CONSIGNE DONNÉE A.
Dans les entrées extraites, reprenez les lignes situées entre celle qui contient « Image resolution: width=480 » et la fin des entrées, incluses, consignes comprises, en multipliant par 0,3 les coordonnées figurant dans les réponses et en arrondissant à l'entier le plus proche, les demis vers le haut. Laissez les images hors de votre réponse.

───── EXTRAIT SOURCE ─────

Reporters sans frontières a déclaré, dans un courrier adressé au secrétaire américain à la Défense Donald Rumsfeld, être « atterrée » par les révélations de l'agence Reuters sur les mauvais traitements subis, entre les mains de l'armée américaine, par trois de ses employés en Irak, en janvier 2004. L'organisation a également condamné « le laxisme et le manque total de transparence du Pentagone dans cette affaire. Des réponses insuffisantes et l'absence évidente d'enquête sérieuse, malgré les demandes répétées de l'agence de presse britannique, ne sont pas à l'honneur du gouvernement américain ».
« Les témoignages des journalistes de Reuters sont accablants. Les faits rapportés sont d'une extrême gravité. Pourtant, l'armée américaine, se croyant sans doute au-dessus des lois, n'a pas jugé utile, depuis des mois, d'interroger les trois victimes », a indiqué l'organisation, avant de poursuivre : « Nous vous demandons cette fois de répondre avec la plus grande honnêteté et par une véritable enquête à ces accusations très sérieuses, y compris celles d'un cameraman de la chaîne arabe Al-Jazira, Hassan Saleh, qui aurait été, selon ses dires, torturé dans la prison d'Abu Ghraib en novembre 2003. »
« Les enquêtes doivent être rouvertes, non pas dans le but de blanchir l'armée, mais avec la volonté de faire toute la lumière sur ces allégations de tortures et d'en punir les auteurs » , a conclu Reporters sans frontières.
Trois employés de Reuters ont déclaré avoir été battus et exposés à des traitements humiliants et dégradants d'ordre sexuel et religieux lors de leur détention dans un camp militaire américain près de Fallujah, en janvier 2004. Les deux journalistes et le chauffeur irakiens ont raconté leur calvaire à l'agence Reuters, dès leur libération le 5 janvier. Mais ils ont décidé de le rendre public seulement après que l'armée américaine avait récusé toute preuve de mauvais traitements et que les médias avaient révélé la pratique de tortures dans la prison d'Abu Ghraib.
Dans une lettre datée du 5 mars, mais reçue il y a deux jours par l'agence Reuters, le lieutenant général Ricardo Sanchez, commandant des forces terrestres américaines en Irak, s'est déclaré persuadé que l'enquête avait été « exhaustive et objective ». A la lumière des faits nouveaux concernant les mauvais traitements infligés aux détenus irakiens dans la prison d'Abu Ghraib, David Schlessinger, l'un des directeurs de Reuters, a récemment demandé au Pentagone une nouvelle enquête.

─────

CONSIGNE DONNÉE B.
Dupliquez mot pour mot le passage de l'extrait sur Reporters sans frontières et Reuters compris entre « Trois employés de » et « prison d'Abu Ghraib. », inclus.

───── ENTRÉES EXTRAITES ─────

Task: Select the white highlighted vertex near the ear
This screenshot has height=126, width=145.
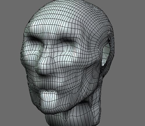Action: point(98,50)
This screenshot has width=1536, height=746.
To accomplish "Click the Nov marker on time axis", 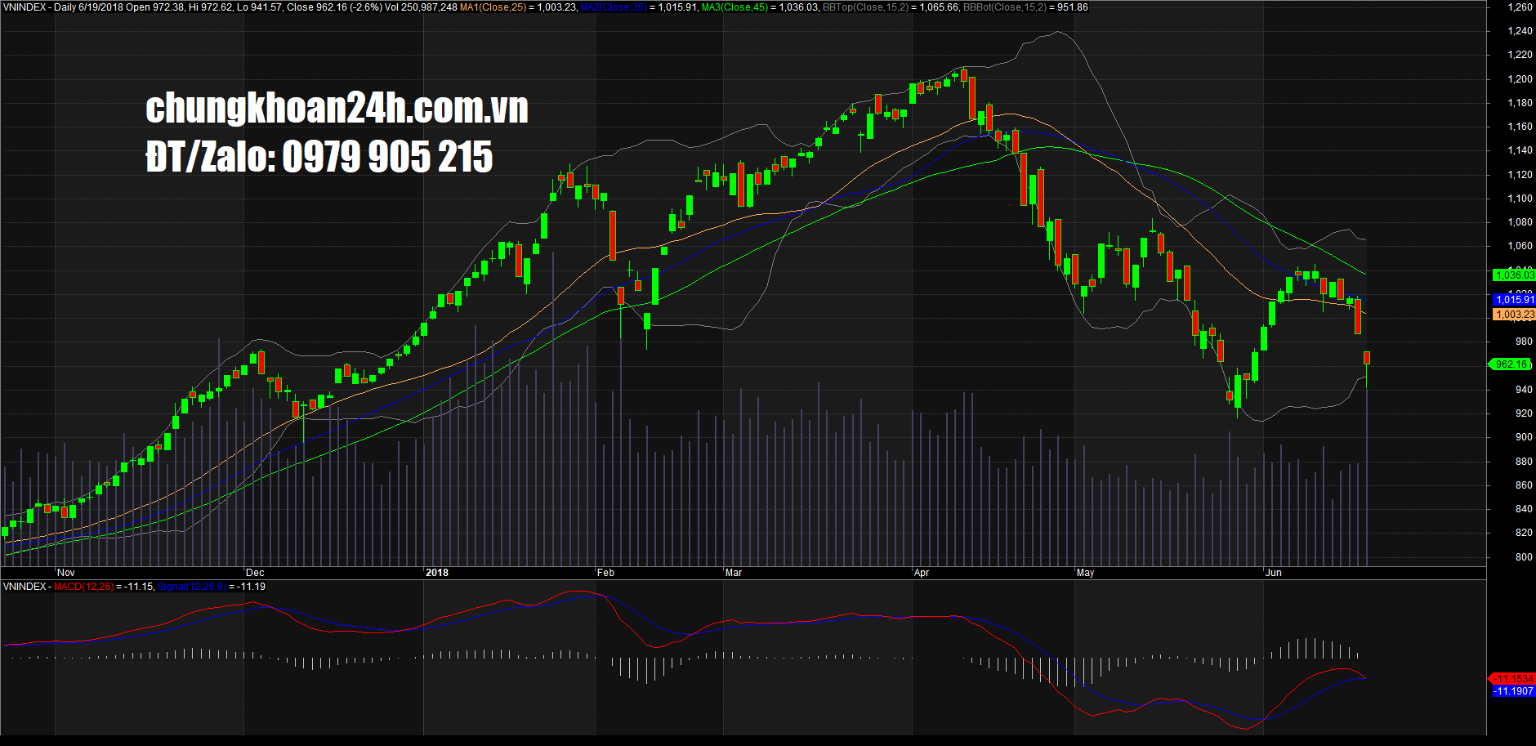I will coord(66,573).
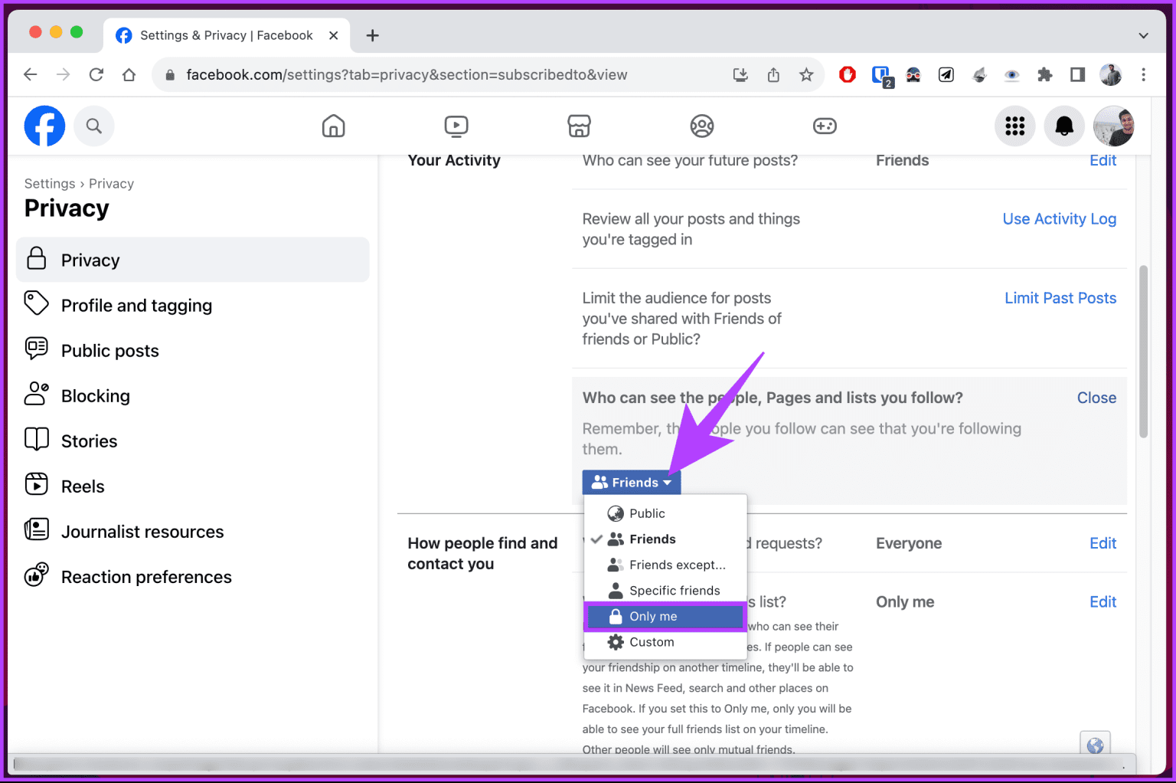
Task: Open the Gaming icon
Action: click(825, 126)
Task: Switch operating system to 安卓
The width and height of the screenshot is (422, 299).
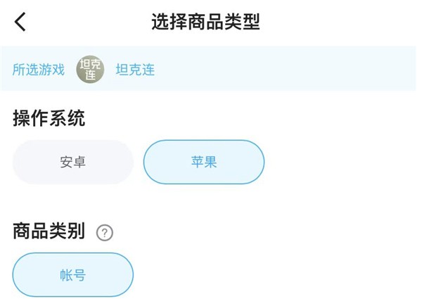Action: (x=72, y=162)
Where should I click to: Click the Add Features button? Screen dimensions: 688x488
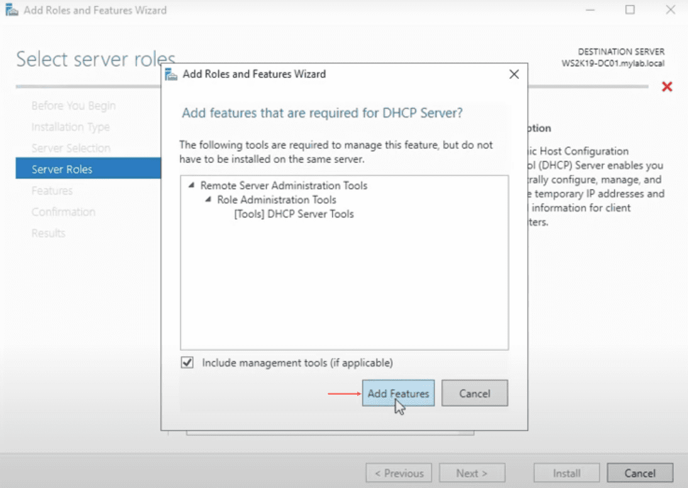[x=397, y=393]
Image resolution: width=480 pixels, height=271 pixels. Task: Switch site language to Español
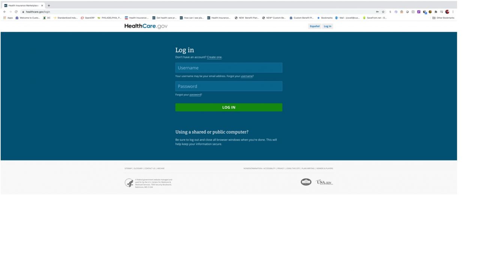[x=314, y=26]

─────

RÉPONSE A.
Image resolution: width=480 pixels, height=271 pixels. Task: Switch site language to Español
[x=94, y=8]

RÉPONSE B.
Trois employés de Reuters ont déclaré avoir été battus et exposés à des traitements humiliants et dégradants d'ordre sexuel et religieux lors de leur détention dans un camp militaire américain près de Fallujah, en janvier 2004. Les deux journalistes et le chauffeur irakiens ont raconté leur calvaire à l'agence Reuters, dès leur libération le 5 janvier. Mais ils ont décidé de le rendre public seulement après que l'armée américaine avait récusé toute preuve de mauvais traitements et que les médias avaient révélé la pratique de tortures dans la prison d'Abu Ghraib.